═════ Given entries ═════

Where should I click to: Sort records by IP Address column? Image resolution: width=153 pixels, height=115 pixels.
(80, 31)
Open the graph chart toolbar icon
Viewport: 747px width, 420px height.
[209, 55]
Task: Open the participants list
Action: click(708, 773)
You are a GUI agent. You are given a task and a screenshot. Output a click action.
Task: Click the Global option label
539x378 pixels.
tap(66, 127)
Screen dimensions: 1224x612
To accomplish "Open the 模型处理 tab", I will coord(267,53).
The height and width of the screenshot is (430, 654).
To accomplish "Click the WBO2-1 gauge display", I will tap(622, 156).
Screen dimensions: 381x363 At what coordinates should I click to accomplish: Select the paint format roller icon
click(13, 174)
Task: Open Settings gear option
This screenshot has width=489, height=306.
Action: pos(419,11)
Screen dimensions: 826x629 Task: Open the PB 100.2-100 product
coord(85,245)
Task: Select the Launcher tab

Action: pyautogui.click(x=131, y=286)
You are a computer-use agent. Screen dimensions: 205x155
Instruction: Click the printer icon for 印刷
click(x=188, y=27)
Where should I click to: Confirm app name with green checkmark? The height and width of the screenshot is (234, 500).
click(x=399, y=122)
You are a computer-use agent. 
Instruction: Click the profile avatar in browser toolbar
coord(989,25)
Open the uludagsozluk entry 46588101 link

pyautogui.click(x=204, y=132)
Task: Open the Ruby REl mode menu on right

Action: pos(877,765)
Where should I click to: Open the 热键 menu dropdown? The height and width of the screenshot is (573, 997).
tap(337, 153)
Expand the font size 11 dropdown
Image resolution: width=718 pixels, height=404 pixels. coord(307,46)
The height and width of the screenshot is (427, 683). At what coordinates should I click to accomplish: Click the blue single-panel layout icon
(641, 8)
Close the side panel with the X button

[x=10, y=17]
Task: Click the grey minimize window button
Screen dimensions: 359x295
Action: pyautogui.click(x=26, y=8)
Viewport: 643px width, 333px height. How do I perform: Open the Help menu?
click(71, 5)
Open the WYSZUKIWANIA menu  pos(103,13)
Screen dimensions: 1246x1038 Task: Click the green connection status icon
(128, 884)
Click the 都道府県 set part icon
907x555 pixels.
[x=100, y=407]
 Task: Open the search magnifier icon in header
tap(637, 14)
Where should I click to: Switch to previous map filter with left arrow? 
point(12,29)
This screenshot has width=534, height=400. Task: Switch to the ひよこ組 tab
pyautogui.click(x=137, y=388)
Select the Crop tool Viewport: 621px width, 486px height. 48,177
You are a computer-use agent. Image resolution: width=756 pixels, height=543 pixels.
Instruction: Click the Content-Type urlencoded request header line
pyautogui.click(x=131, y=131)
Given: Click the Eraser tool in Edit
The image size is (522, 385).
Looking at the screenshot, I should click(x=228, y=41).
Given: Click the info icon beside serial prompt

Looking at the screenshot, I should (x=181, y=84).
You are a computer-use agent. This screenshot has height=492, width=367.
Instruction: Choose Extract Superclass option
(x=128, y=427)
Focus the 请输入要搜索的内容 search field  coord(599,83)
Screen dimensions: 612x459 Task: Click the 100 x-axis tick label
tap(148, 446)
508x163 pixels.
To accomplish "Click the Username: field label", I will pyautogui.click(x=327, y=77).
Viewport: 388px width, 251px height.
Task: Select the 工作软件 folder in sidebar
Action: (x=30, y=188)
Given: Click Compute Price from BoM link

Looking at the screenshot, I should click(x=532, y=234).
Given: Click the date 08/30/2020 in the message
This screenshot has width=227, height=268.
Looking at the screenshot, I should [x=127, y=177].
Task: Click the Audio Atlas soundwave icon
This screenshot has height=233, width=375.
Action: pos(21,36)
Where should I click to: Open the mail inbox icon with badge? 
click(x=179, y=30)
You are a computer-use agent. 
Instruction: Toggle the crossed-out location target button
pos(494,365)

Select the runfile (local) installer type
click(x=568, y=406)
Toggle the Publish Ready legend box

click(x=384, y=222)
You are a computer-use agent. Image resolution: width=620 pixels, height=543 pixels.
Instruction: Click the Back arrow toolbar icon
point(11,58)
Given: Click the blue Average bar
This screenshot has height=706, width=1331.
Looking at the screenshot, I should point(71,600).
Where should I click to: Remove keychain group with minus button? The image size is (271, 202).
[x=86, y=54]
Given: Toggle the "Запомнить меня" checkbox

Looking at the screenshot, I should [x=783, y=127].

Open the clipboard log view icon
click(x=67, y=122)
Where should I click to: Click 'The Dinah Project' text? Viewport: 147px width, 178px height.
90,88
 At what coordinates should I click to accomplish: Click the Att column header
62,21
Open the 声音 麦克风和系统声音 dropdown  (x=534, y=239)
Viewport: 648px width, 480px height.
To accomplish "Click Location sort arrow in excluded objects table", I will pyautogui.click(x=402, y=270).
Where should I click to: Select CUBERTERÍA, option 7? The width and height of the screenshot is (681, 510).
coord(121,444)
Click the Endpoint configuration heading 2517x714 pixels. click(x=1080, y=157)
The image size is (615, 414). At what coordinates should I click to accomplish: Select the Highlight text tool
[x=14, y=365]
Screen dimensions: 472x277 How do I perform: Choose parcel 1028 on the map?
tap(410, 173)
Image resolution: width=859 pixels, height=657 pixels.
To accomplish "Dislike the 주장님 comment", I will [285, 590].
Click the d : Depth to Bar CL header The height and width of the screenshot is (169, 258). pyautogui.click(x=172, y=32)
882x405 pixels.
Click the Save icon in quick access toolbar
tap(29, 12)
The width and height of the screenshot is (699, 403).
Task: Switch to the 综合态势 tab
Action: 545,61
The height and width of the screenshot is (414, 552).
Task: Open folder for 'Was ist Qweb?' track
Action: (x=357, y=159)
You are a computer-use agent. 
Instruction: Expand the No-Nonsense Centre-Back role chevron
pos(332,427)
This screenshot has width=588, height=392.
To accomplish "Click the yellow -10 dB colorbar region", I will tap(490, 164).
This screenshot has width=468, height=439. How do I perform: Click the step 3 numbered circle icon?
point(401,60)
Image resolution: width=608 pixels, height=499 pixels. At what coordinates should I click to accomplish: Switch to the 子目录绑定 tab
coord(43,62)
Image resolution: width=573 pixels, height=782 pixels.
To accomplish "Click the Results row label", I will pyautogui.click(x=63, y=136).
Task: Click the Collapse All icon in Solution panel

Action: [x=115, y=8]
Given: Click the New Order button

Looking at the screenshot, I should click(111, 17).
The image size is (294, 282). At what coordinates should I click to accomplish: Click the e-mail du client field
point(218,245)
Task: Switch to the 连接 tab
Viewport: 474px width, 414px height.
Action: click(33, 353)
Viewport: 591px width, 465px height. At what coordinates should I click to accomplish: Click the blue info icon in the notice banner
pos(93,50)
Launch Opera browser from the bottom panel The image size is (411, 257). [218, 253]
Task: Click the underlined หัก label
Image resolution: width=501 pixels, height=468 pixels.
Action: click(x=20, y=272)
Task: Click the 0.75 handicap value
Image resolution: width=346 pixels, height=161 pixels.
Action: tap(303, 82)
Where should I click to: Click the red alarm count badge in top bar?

═════

Work to complete | Could you set down every record exactly as given?

Result of this exercise |
Where should I click to: Sort records by IP Address column? Image resolution: width=153 pixels, height=115 pixels.
(80, 31)
Open the graph chart toolbar icon
Viewport: 747px width, 420px height.
[209, 55]
Task: Open the participants list
Action: click(708, 773)
You are a GUI agent. You are given a task and a screenshot. Output a click action.
Task: Click the Global option label
539x378 pixels.
tap(66, 127)
Screen dimensions: 1224x612
To accomplish "Open the 模型处理 tab", I will coord(267,53).
The height and width of the screenshot is (430, 654).
To accomplish "Click the WBO2-1 gauge display", I will tap(622, 156).
Screen dimensions: 381x363 At what coordinates should I click to accomplish: Select the paint format roller icon
click(13, 174)
Task: Open Settings gear option
This screenshot has width=489, height=306.
Action: pos(419,11)
Screen dimensions: 826x629 Task: Open the PB 100.2-100 product
coord(85,245)
Task: Select the Launcher tab

Action: pyautogui.click(x=131, y=286)
You are a computer-use agent. Screen dimensions: 205x155
Instruction: Click the printer icon for 印刷
click(x=188, y=27)
Where should I click to: Confirm app name with green checkmark? The height and width of the screenshot is (234, 500).
click(x=399, y=122)
You are a computer-use agent. 
Instruction: Click the profile avatar in browser toolbar
coord(989,25)
Open the uludagsozluk entry 46588101 link

pyautogui.click(x=204, y=132)
Task: Open the Ruby REl mode menu on right

Action: pos(877,765)
Where should I click to: Open the 热键 menu dropdown? The height and width of the screenshot is (573, 997).
tap(337, 153)
Expand the font size 11 dropdown
Image resolution: width=718 pixels, height=404 pixels. coord(307,46)
The height and width of the screenshot is (427, 683). At what coordinates should I click to accomplish: Click the blue single-panel layout icon
(641, 8)
Close the side panel with the X button

[x=10, y=17]
Task: Click the grey minimize window button
Screen dimensions: 359x295
Action: pyautogui.click(x=26, y=8)
Viewport: 643px width, 333px height. How do I perform: Open the Help menu?
click(71, 5)
Open the WYSZUKIWANIA menu  pos(103,13)
Screen dimensions: 1246x1038 Task: Click the green connection status icon
(128, 884)
Click the 都道府県 set part icon
907x555 pixels.
[x=100, y=407]
 Task: Open the search magnifier icon in header
tap(637, 14)
Where should I click to: Switch to previous map filter with left arrow? 
point(12,29)
This screenshot has width=534, height=400. Task: Switch to the ひよこ組 tab
pyautogui.click(x=137, y=388)
Select the Crop tool Viewport: 621px width, 486px height. 48,177
You are a computer-use agent. Image resolution: width=756 pixels, height=543 pixels.
Instruction: Click the Content-Type urlencoded request header line
pyautogui.click(x=131, y=131)
Given: Click the Eraser tool in Edit
The image size is (522, 385).
Looking at the screenshot, I should click(x=228, y=41).
Given: Click the info icon beside serial prompt

Looking at the screenshot, I should (x=181, y=84).
You are a computer-use agent. This screenshot has height=492, width=367.
Instruction: Choose Extract Superclass option
(x=128, y=427)
Focus the 请输入要搜索的内容 search field  coord(599,83)
Screen dimensions: 612x459 Task: Click the 100 x-axis tick label
tap(148, 446)
508x163 pixels.
To accomplish "Click the Username: field label", I will pyautogui.click(x=327, y=77).
Viewport: 388px width, 251px height.
Task: Select the 工作软件 folder in sidebar
Action: (x=30, y=188)
Given: Click Compute Price from BoM link

Looking at the screenshot, I should click(x=532, y=234).
Given: Click the date 08/30/2020 in the message
This screenshot has width=227, height=268.
Looking at the screenshot, I should [x=127, y=177].
Task: Click the Audio Atlas soundwave icon
This screenshot has height=233, width=375.
Action: pos(21,36)
Where should I click to: Open the mail inbox icon with badge? 
click(x=179, y=30)
You are a computer-use agent. 
Instruction: Toggle the crossed-out location target button
pos(494,365)

Select the runfile (local) installer type
click(x=568, y=406)
Toggle the Publish Ready legend box

click(x=384, y=222)
You are a computer-use agent. Image resolution: width=620 pixels, height=543 pixels.
Instruction: Click the Back arrow toolbar icon
point(11,58)
Given: Click the blue Average bar
This screenshot has height=706, width=1331.
Looking at the screenshot, I should point(71,600).
Where should I click to: Remove keychain group with minus button? The image size is (271, 202).
[x=86, y=54]
Given: Toggle the "Запомнить меня" checkbox

Looking at the screenshot, I should [x=783, y=127].

Open the clipboard log view icon
click(x=67, y=122)
Where should I click to: Click 'The Dinah Project' text? Viewport: 147px width, 178px height.
90,88
 At what coordinates should I click to accomplish: Click the Att column header
62,21
Open the 声音 麦克风和系统声音 dropdown  (x=534, y=239)
Viewport: 648px width, 480px height.
To accomplish "Click Location sort arrow in excluded objects table", I will pyautogui.click(x=402, y=270).
Where should I click to: Select CUBERTERÍA, option 7? The width and height of the screenshot is (681, 510).
coord(121,444)
Click the Endpoint configuration heading 2517x714 pixels. click(x=1080, y=157)
The image size is (615, 414). At what coordinates should I click to accomplish: Select the Highlight text tool
[x=14, y=365]
Screen dimensions: 472x277 How do I perform: Choose parcel 1028 on the map?
tap(410, 173)
Image resolution: width=859 pixels, height=657 pixels.
To accomplish "Dislike the 주장님 comment", I will [285, 590].
Click the d : Depth to Bar CL header The height and width of the screenshot is (169, 258). pyautogui.click(x=172, y=32)
882x405 pixels.
Click the Save icon in quick access toolbar
tap(29, 12)
The width and height of the screenshot is (699, 403).
Task: Switch to the 综合态势 tab
Action: 545,61
The height and width of the screenshot is (414, 552).
Task: Open folder for 'Was ist Qweb?' track
Action: (x=357, y=159)
You are a computer-use agent. 
Instruction: Expand the No-Nonsense Centre-Back role chevron
pos(332,427)
This screenshot has width=588, height=392.
To accomplish "Click the yellow -10 dB colorbar region", I will tap(490, 164).
This screenshot has width=468, height=439. How do I perform: Click the step 3 numbered circle icon?
point(401,60)
Image resolution: width=608 pixels, height=499 pixels. At what coordinates should I click to accomplish: Switch to the 子目录绑定 tab
coord(43,62)
Image resolution: width=573 pixels, height=782 pixels.
To accomplish "Click the Results row label", I will pyautogui.click(x=63, y=136).
Task: Click the Collapse All icon in Solution panel

Action: [x=115, y=8]
Given: Click the New Order button

Looking at the screenshot, I should click(111, 17).
The image size is (294, 282). At what coordinates should I click to accomplish: Click the e-mail du client field
point(218,245)
Task: Switch to the 连接 tab
Viewport: 474px width, 414px height.
Action: click(33, 353)
Viewport: 591px width, 465px height. At what coordinates should I click to accomplish: Click the blue info icon in the notice banner
pos(93,50)
Launch Opera browser from the bottom panel The image size is (411, 257). [218, 253]
Task: Click the underlined หัก label
Image resolution: width=501 pixels, height=468 pixels.
Action: click(x=20, y=272)
Task: Click the 0.75 handicap value
Image resolution: width=346 pixels, height=161 pixels.
Action: tap(303, 82)
Where should I click to: Click the red alarm count badge in top bar?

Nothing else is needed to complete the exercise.